TEXT PASSAGE =>

= = =


    Yes, as Bruce Barlett would say, the Republicans (excepting Paul Ryan) are too chicken to go out on the campaign trail to specify the spending cuts that are consistent with their tax policies. But Democrats wil demagouge any Republican who dares speak the truth about this so it’s easier to avoid confronting it.

  3. comment number 3 by: BillSmith

    The WP poll is all but meaningless. This is Washington D.C., I wonder what % of the people that responded live “outside the Beltway”?

  4. comment number 4 by: Arne

    Published: January 31, 2001
    “Mr. Baucus and Representative Charles B. Rangel of New York, the senior Democrat on the House Ways and Means Committee, said they had told Mr. Bush that the size of the tax cut should be determined by how much money is available after budgeting for other needs, including education, cutting the national debt and putting Social Security and Medicare on sound fiscal footing.”

  5. comment number 5 by: VAT Brat

    Mr. Stevenson:

    I guess Charley Rangel has changed his tune since then. He supported creation of 2 new entitlement programs (Medicare Part D and Obamacare) before Social Security, Medicare and the national debt were put on a sound footing. Also a sound footing doesn’t mean holding spending constant in Charlie Rangel’s world. It means giving him the increases in spending he thinks are necessary.

  6. comment number 6 by: michael

    How about dealing with a real problem; we spend more on defense than all planet earth combined;
    cut the military 70%, close 70% of bases; ADMIT WE ARE BROKE, stop intervening in every other country on the planet.
    With this money we could have universal health care, high speed trains, etc.
    U.S. has hundreds of years of energy, 15 times that of Saudi Arabia, let’s use it
    ADMIT global warming is a scam and even if u believe this dribble there are multiple ways of cooling the earth for 1/100 of 1% of the cost that fools like Al Gore would have us waste.

  7. comment number 7 by: Curly

    The problem is not more taxes. It is too much spending. As long as congress can use our taxes to buy more votes the congress will find ways to spend more money than taxes will bring in. If you look at what the liberal democrats is doing you can see it. They are pushing more government help in all forms to the lower income individuals without requiring anything in return from those who will receive. If given a chance they will force government on us all. They will have unemployment income for those who will not or do not work even if it is for their lifetime. So who do you think the people that is receiving this kind of aid? They will vote for the party that will increase it and not for anybody that will cut it or increase the tax ON THEM.

  8. comment number 8 by: SteveinCH


    Cutting military spending by 70 percent wouldn’t even close the budget gap we have, never mind paying for that list of other things you want.

  9. comment number 9 by: Arne

    In 2001 it was not hard to be for cutting the national debt because they thought they had enough surplus to cover it as well as tax cuts and still have something left to inrease programs.

    Was anyone saying hold spending constant?

  10. comment number 10 by: Anandakos

    I expect that Speaker Pelosi has in her heart of hearts decided to let the reconciliation changes from 2001 lapse. It would be a tremendous strategic victory for Democrats because it would immediately reduce the “Obama deficit” for FY 2011 by $300 to $400 billion dollars, and the ten-year projections by three or four trillion.

    That’s because — as you of course know Diane — the permanent tax rates would become the legally mandated “steady state”. Even if the Republicans win control of both houses of Congress this year — increasingly likely — and then push to re-pass the Bush cuts, it would shift the onus of “deficit spending” to them.

    If they tried to resuscitate the Bush levels for everyone it would be they who would be exposed as the vicious hypocrites they really are.

  11. comment number 11 by: Howard CW

    In California, the state is requiring state workers to take 3 unpayed days off each month, teachers, fire fighters, and police are being layed off. Parks are being closed. I always felt that we were one of the richer states. Nation wide it doesn’t take much to see that more Government resources are needed.

= = =

INFORMATION SHOWN =>
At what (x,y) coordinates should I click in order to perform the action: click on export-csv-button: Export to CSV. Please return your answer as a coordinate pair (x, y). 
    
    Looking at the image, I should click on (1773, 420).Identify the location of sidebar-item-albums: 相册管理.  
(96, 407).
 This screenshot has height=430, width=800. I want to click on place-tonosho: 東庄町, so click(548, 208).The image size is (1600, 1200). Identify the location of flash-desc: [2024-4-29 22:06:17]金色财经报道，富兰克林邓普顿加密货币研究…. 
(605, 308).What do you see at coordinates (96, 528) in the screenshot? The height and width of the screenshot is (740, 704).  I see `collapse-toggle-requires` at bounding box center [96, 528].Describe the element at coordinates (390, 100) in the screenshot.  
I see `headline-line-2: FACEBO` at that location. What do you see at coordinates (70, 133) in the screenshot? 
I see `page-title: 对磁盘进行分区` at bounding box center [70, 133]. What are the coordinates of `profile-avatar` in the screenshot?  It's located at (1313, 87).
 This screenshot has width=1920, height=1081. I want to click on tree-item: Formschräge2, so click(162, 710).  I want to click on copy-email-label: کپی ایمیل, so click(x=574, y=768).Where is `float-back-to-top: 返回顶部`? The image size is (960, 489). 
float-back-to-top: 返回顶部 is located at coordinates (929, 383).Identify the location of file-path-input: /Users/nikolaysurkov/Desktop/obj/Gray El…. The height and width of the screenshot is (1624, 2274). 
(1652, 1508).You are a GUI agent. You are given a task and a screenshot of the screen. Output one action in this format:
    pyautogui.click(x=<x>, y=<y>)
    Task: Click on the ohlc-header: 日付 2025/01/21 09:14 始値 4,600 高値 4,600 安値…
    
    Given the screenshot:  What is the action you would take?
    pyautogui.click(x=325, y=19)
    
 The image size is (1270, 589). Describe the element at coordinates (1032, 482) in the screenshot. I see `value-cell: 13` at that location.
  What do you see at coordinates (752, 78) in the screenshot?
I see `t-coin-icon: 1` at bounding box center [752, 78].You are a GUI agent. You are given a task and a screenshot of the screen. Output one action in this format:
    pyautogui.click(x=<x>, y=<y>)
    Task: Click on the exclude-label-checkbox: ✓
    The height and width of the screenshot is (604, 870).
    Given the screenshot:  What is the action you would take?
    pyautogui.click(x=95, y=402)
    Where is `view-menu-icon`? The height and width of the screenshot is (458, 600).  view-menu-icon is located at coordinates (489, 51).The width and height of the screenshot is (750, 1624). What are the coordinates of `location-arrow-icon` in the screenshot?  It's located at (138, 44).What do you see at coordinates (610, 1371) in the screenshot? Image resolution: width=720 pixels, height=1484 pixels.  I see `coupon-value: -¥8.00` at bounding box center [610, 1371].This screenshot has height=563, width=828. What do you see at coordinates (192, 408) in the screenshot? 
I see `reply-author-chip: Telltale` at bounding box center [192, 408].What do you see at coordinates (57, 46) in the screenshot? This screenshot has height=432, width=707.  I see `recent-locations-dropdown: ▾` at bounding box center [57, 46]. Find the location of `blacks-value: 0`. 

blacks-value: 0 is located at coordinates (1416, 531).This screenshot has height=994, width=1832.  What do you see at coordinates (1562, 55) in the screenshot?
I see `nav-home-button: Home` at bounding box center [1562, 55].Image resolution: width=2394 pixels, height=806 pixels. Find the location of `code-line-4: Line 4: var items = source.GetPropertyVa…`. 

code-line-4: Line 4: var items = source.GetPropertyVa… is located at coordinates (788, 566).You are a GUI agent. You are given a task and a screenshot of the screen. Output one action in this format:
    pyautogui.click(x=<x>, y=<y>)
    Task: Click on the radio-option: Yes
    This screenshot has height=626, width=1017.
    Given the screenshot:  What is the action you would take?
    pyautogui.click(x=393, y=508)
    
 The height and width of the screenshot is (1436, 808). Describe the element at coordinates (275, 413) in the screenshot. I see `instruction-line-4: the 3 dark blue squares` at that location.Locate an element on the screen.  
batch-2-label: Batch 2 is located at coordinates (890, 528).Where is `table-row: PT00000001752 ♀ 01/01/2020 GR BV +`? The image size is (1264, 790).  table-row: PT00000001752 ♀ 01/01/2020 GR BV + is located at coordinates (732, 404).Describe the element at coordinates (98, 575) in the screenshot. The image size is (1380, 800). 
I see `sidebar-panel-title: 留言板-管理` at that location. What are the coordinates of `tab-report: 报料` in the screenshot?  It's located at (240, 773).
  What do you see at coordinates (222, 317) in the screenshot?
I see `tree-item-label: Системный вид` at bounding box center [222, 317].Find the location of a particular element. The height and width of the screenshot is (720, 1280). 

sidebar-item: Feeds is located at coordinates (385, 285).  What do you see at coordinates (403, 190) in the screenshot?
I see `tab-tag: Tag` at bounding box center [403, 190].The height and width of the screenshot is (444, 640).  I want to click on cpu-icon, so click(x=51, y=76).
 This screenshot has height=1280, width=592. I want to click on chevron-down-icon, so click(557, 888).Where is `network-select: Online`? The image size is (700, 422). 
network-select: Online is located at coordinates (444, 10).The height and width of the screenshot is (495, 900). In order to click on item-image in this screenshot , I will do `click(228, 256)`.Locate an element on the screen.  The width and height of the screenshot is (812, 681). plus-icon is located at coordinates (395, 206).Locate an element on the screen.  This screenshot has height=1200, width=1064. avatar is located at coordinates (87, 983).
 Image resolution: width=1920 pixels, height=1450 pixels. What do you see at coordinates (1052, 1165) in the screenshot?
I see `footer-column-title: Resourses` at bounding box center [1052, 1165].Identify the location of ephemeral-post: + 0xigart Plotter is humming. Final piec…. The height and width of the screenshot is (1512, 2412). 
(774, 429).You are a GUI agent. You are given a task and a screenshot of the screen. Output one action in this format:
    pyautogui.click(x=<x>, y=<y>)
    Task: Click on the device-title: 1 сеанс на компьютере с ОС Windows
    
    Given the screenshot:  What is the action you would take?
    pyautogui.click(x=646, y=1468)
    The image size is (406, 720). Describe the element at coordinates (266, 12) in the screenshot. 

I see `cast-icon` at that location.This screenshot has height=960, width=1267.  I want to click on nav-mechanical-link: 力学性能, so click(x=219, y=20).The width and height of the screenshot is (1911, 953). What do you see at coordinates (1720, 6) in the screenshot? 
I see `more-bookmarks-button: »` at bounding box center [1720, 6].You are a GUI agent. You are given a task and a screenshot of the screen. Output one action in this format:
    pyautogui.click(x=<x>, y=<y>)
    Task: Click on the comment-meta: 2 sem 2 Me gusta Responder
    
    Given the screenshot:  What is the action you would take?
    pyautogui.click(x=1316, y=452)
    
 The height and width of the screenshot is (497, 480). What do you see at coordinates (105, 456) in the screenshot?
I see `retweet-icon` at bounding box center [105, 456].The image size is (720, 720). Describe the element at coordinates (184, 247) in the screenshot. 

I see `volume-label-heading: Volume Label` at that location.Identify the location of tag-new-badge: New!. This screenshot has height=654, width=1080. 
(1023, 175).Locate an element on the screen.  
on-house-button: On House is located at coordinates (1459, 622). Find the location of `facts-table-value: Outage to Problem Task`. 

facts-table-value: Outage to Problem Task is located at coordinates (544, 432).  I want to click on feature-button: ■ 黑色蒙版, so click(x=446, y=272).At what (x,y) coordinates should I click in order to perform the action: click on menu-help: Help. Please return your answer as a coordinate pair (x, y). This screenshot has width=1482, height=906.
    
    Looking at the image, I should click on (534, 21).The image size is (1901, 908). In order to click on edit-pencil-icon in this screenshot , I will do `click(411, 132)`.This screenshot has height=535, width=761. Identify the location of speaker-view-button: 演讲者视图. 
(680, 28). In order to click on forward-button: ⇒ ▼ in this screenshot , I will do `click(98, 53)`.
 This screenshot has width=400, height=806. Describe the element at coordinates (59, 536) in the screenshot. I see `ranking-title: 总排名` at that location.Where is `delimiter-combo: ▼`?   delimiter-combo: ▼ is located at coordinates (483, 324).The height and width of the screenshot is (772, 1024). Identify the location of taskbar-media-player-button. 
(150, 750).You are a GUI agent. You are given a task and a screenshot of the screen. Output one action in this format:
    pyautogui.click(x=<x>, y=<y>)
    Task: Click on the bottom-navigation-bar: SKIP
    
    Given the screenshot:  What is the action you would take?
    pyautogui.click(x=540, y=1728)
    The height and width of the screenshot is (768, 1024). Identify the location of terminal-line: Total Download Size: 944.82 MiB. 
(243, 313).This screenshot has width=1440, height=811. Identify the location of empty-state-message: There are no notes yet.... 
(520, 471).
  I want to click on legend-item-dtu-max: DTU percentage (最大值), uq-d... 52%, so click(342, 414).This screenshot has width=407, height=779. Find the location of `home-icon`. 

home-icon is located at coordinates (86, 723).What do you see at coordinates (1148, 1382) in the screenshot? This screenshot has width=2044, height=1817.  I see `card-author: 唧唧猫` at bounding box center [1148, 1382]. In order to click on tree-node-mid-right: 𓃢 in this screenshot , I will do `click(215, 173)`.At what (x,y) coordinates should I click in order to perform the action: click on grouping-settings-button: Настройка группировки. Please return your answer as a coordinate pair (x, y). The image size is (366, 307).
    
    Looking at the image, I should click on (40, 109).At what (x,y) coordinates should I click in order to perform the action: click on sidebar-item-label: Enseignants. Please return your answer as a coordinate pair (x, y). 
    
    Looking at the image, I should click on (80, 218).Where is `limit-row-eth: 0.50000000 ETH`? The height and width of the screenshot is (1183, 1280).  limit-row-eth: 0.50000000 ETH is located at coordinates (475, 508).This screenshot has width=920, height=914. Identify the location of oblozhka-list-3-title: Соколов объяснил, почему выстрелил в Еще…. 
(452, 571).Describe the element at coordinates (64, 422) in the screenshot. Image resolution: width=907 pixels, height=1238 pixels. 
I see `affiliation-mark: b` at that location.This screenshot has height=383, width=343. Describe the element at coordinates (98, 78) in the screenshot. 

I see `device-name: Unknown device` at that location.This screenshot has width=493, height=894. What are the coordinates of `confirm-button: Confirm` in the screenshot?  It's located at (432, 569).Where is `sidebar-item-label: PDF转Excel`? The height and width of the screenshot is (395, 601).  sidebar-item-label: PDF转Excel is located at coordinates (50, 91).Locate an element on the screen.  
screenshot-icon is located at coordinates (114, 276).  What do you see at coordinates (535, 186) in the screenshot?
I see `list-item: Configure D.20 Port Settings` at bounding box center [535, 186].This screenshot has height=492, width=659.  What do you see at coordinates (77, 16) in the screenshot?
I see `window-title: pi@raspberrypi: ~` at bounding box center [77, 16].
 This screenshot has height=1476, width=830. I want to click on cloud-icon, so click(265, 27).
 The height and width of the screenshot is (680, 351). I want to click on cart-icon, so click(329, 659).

= = =

REQUIRED ACTION => In the comments on taxes and spending, rewrite the passage starting at "U.S. has hundreds" and ending at "have us waste.", putting "hoax" in place of "scam".

WRITTEN RESPONSE =>
U.S. has hundreds of years of energy, 15 times that of Saudi Arabia, let’s use it
    ADMIT global warming is a hoax and even if u believe this dribble there are multiple ways of cooling the earth for 1/100 of 1% of the cost that fools like Al Gore would have us waste.